> **WHAT NEEDS TO BE DONE**
Going line by line through the data below, report how many lines include the word "click", with nothing added.
EXTRACTED DATA Block Start
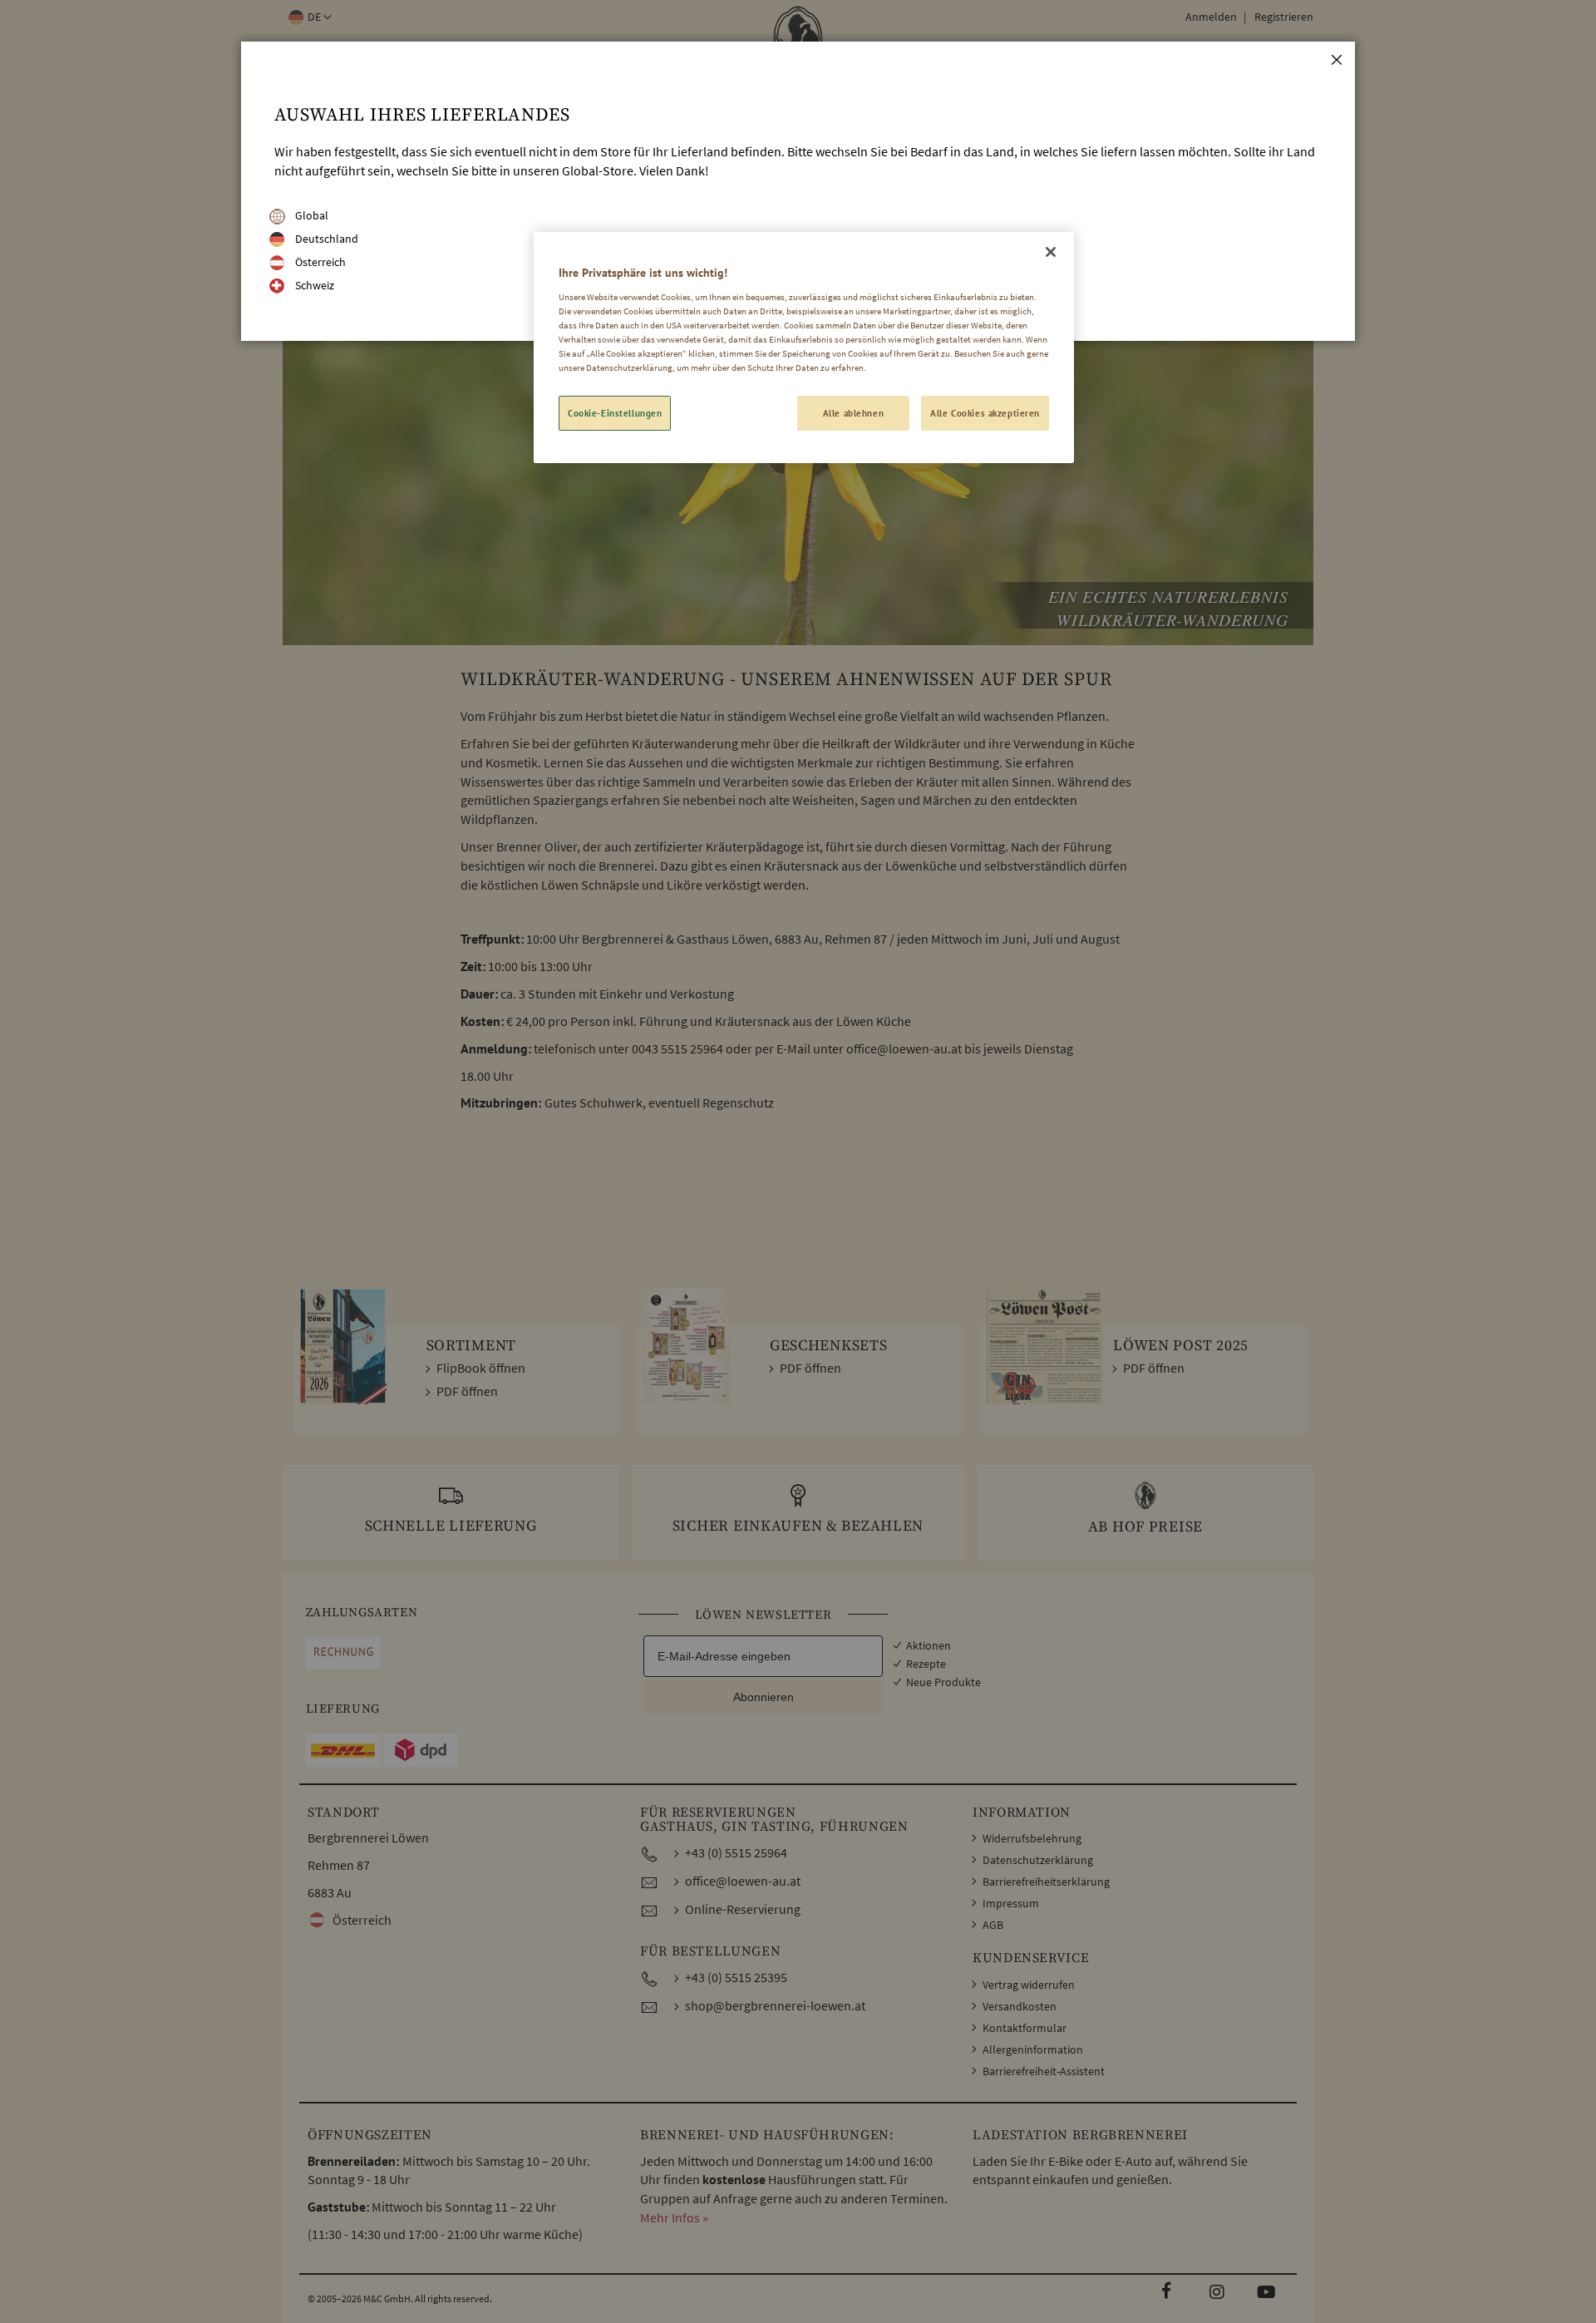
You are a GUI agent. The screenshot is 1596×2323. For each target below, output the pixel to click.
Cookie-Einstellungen (615, 413)
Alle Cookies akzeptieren (985, 413)
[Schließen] (1050, 252)
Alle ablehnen (853, 413)
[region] (804, 347)
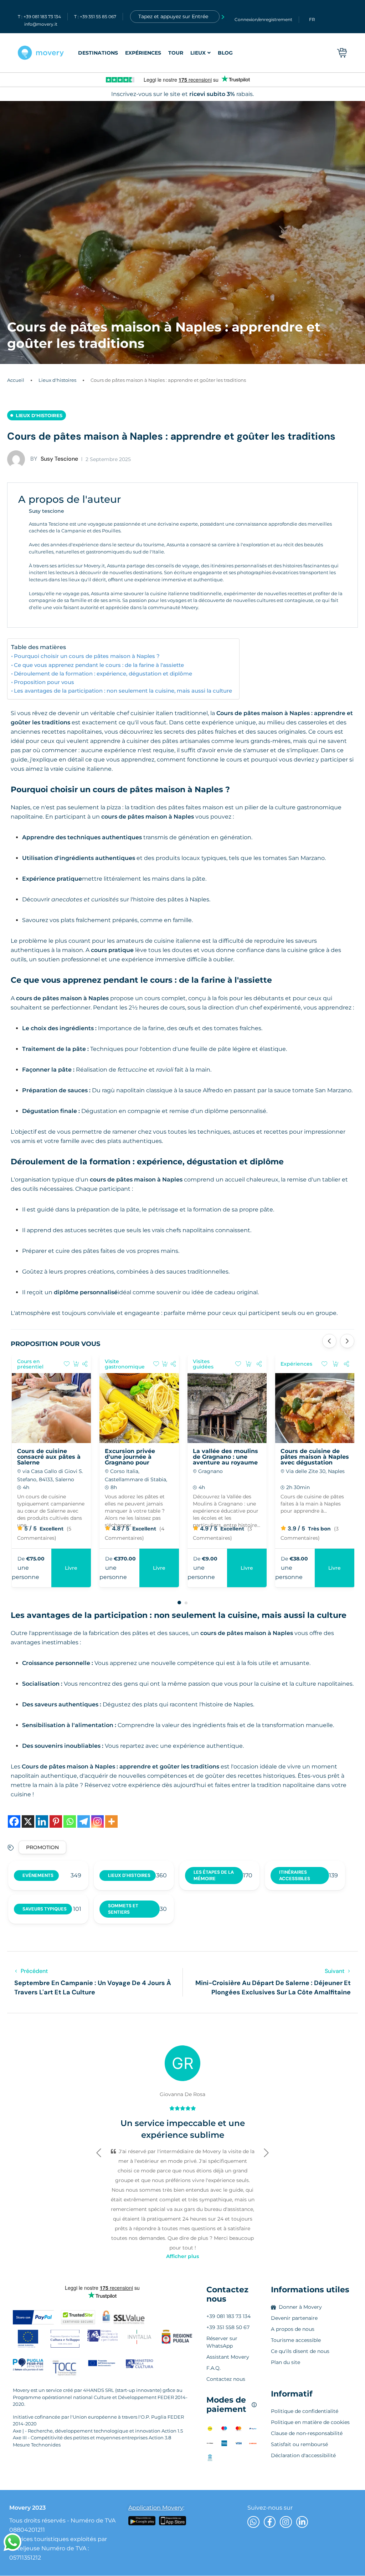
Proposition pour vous (44, 682)
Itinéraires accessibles (294, 1875)
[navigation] (155, 53)
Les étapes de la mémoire (214, 1875)
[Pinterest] (56, 1821)
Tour (175, 53)
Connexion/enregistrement (263, 19)
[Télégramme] (83, 1821)
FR (312, 19)
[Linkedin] (42, 1821)
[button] (179, 1602)
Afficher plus (182, 2256)
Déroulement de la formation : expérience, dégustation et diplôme (103, 673)
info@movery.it (40, 24)
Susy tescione (54, 458)
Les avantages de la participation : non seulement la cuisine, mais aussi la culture (123, 690)
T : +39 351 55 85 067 (95, 16)
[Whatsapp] (69, 1821)
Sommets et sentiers (123, 1909)
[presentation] (329, 1341)
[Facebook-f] (270, 2522)
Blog (225, 53)
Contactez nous (227, 2294)
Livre (334, 1568)
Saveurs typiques (44, 1909)
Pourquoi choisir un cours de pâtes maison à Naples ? (87, 656)
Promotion (42, 1847)
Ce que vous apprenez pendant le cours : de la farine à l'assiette (99, 665)
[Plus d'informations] (111, 1821)
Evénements (37, 1875)
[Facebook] (14, 1821)
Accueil (15, 380)
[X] (28, 1821)
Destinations (98, 53)
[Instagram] (97, 1821)
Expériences (143, 53)
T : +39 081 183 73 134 (39, 16)
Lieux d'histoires (57, 380)
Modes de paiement (231, 2404)
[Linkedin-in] (302, 2522)
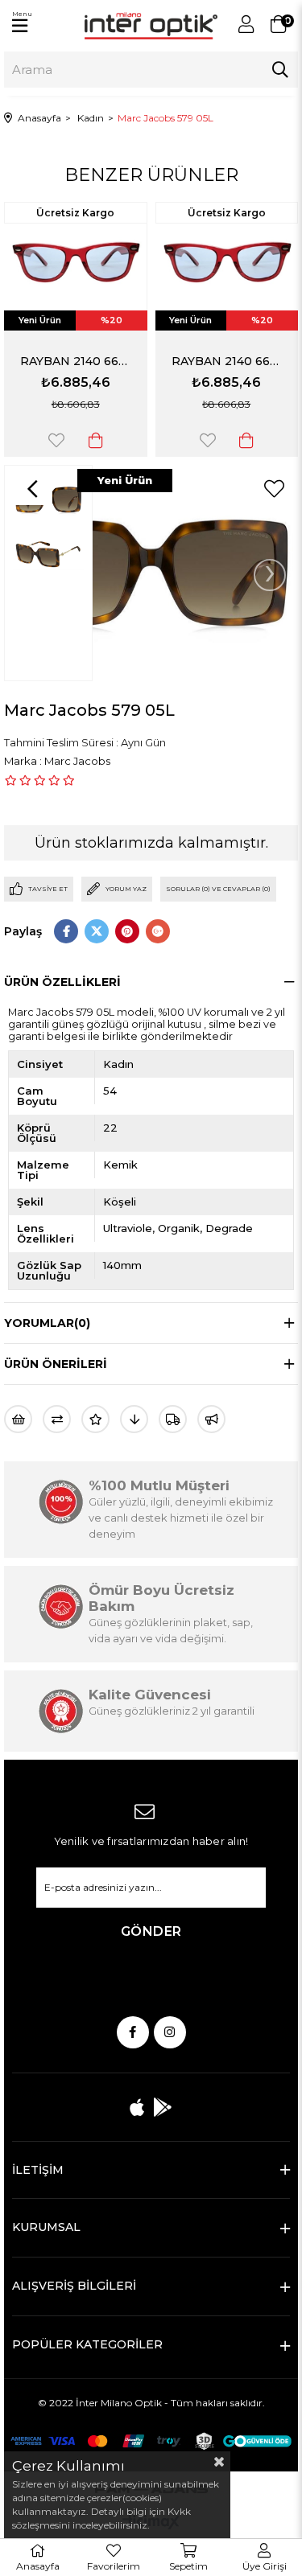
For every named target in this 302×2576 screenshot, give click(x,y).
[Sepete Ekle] (96, 440)
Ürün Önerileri (55, 1364)
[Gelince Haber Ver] (211, 1419)
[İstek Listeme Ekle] (18, 1419)
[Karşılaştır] (57, 1419)
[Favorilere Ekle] (274, 489)
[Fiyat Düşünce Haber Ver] (134, 1419)
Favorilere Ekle (56, 440)
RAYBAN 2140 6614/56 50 (75, 361)
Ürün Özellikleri (62, 982)
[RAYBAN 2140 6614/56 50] (75, 262)
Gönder (151, 1931)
EXTRACTED DATA Block End
> **ANSWER SPACE**
2